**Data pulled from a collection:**
============================================================
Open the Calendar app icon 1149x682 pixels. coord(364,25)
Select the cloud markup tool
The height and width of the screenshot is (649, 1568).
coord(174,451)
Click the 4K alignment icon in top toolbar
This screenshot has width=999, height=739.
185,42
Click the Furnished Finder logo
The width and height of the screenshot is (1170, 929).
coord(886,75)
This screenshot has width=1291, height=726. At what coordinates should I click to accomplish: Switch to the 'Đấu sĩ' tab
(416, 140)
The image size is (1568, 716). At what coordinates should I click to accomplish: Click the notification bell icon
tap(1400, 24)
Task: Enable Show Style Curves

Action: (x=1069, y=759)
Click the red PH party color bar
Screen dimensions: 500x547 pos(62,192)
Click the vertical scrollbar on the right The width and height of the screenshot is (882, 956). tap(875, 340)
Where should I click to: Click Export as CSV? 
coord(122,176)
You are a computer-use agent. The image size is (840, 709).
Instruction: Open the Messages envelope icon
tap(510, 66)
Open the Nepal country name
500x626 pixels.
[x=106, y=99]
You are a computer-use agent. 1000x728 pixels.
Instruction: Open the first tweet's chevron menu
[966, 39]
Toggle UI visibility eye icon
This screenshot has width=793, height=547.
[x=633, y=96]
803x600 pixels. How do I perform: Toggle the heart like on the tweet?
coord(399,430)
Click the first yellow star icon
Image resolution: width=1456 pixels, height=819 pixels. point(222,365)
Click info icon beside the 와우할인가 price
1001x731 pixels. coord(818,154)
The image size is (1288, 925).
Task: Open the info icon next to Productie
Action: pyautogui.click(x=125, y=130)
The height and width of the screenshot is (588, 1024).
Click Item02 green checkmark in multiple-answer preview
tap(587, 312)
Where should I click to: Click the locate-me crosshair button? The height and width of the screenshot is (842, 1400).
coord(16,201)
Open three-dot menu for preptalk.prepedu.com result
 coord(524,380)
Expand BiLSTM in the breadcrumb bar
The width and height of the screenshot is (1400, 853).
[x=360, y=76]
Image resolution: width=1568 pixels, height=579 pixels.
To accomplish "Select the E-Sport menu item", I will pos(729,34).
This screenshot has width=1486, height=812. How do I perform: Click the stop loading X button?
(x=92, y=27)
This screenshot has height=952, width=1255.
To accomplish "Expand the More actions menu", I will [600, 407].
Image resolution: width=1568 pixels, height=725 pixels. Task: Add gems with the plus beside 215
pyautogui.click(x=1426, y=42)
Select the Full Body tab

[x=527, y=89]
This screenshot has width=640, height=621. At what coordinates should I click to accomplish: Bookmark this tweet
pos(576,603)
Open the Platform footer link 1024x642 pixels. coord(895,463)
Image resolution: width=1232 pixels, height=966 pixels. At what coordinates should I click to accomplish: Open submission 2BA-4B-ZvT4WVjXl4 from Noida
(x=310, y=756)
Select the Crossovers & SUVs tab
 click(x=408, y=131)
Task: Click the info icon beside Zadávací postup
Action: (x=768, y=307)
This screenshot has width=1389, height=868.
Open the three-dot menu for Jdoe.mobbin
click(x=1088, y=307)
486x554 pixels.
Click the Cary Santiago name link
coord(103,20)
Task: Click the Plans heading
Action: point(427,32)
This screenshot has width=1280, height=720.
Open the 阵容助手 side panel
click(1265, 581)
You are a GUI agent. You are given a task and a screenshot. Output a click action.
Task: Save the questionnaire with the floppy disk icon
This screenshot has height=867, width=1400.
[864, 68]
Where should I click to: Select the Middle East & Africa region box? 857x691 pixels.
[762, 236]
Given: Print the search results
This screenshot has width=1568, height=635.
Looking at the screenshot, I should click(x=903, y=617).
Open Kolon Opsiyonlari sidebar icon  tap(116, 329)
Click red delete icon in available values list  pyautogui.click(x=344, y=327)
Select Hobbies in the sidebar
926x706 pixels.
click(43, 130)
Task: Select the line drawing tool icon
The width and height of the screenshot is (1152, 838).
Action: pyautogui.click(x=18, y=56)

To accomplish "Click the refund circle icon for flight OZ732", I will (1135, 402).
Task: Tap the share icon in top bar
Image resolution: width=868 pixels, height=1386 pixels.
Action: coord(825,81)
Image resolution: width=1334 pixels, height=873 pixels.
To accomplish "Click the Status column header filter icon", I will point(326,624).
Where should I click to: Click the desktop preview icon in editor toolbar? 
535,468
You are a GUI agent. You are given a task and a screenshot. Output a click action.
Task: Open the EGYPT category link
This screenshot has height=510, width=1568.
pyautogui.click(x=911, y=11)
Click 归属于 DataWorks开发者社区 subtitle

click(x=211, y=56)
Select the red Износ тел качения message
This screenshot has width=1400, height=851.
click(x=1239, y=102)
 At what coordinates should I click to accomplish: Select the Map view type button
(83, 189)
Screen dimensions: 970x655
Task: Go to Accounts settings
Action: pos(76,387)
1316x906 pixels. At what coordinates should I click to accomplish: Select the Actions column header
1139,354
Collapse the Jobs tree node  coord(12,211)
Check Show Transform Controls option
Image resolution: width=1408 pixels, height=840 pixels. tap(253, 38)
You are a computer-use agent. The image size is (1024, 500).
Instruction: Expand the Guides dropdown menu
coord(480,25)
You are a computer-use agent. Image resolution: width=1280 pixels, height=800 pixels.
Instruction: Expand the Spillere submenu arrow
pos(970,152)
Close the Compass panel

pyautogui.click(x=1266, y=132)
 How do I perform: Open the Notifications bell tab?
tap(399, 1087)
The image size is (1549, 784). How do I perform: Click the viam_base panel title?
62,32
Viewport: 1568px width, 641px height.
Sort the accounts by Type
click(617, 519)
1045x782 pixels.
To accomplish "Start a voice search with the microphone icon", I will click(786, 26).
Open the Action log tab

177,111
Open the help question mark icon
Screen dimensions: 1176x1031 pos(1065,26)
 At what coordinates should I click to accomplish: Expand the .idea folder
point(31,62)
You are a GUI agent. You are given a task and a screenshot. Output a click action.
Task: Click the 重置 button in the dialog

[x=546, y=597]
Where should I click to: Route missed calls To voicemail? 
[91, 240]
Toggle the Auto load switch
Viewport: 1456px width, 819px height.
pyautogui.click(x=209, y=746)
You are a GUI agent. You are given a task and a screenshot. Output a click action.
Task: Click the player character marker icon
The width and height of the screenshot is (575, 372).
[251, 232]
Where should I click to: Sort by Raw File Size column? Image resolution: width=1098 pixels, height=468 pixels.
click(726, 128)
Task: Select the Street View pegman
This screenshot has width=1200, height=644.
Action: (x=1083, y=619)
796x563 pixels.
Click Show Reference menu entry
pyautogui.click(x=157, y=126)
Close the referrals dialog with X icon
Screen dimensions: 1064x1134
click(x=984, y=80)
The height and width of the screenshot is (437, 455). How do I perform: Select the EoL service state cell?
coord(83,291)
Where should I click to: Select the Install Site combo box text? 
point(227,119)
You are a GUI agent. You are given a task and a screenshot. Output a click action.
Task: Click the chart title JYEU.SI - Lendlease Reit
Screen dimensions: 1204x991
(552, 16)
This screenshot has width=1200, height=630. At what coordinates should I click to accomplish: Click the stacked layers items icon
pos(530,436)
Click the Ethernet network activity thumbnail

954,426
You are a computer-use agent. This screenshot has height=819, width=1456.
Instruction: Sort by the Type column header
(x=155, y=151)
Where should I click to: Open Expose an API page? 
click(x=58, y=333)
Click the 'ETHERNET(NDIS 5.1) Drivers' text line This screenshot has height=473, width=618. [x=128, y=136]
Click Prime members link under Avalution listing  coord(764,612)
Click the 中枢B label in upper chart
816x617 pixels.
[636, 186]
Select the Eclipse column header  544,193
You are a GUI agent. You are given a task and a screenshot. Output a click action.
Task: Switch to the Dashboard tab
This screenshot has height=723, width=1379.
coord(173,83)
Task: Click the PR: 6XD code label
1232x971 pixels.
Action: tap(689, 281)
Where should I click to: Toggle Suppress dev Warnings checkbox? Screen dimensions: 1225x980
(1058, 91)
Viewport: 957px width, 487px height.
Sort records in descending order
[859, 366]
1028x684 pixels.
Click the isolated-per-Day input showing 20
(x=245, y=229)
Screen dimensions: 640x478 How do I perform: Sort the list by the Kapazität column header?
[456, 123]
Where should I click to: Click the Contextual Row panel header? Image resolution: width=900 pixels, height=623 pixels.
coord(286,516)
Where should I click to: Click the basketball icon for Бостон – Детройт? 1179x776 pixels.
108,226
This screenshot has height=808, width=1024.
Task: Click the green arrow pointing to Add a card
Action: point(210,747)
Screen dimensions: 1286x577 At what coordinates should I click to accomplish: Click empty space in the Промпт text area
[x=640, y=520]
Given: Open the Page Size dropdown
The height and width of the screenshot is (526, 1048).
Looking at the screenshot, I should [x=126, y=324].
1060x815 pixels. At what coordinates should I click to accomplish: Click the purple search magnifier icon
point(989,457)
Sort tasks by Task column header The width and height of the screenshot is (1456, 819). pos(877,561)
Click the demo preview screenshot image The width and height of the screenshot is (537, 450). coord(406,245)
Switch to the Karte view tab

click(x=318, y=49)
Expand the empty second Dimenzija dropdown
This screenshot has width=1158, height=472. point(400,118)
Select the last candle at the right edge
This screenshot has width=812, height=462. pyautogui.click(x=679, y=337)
============================================================
**WRITTEN REQUEST:**
Extract every line of the rows above that contains the word "perform". Case counts.

**ANSWER FOR THIS EXERCISE:**
803x600 pixels. How do I perform: Toggle the heart like on the tweet?
This screenshot has width=1486, height=812. How do I perform: Click the stop loading X button?
 How do I perform: Open the Notifications bell tab?
The image size is (1549, 784). How do I perform: Click the viam_base panel title?
The height and width of the screenshot is (437, 455). How do I perform: Select the EoL service state cell?
Screen dimensions: 640x478 How do I perform: Sort the list by the Kapazität column header?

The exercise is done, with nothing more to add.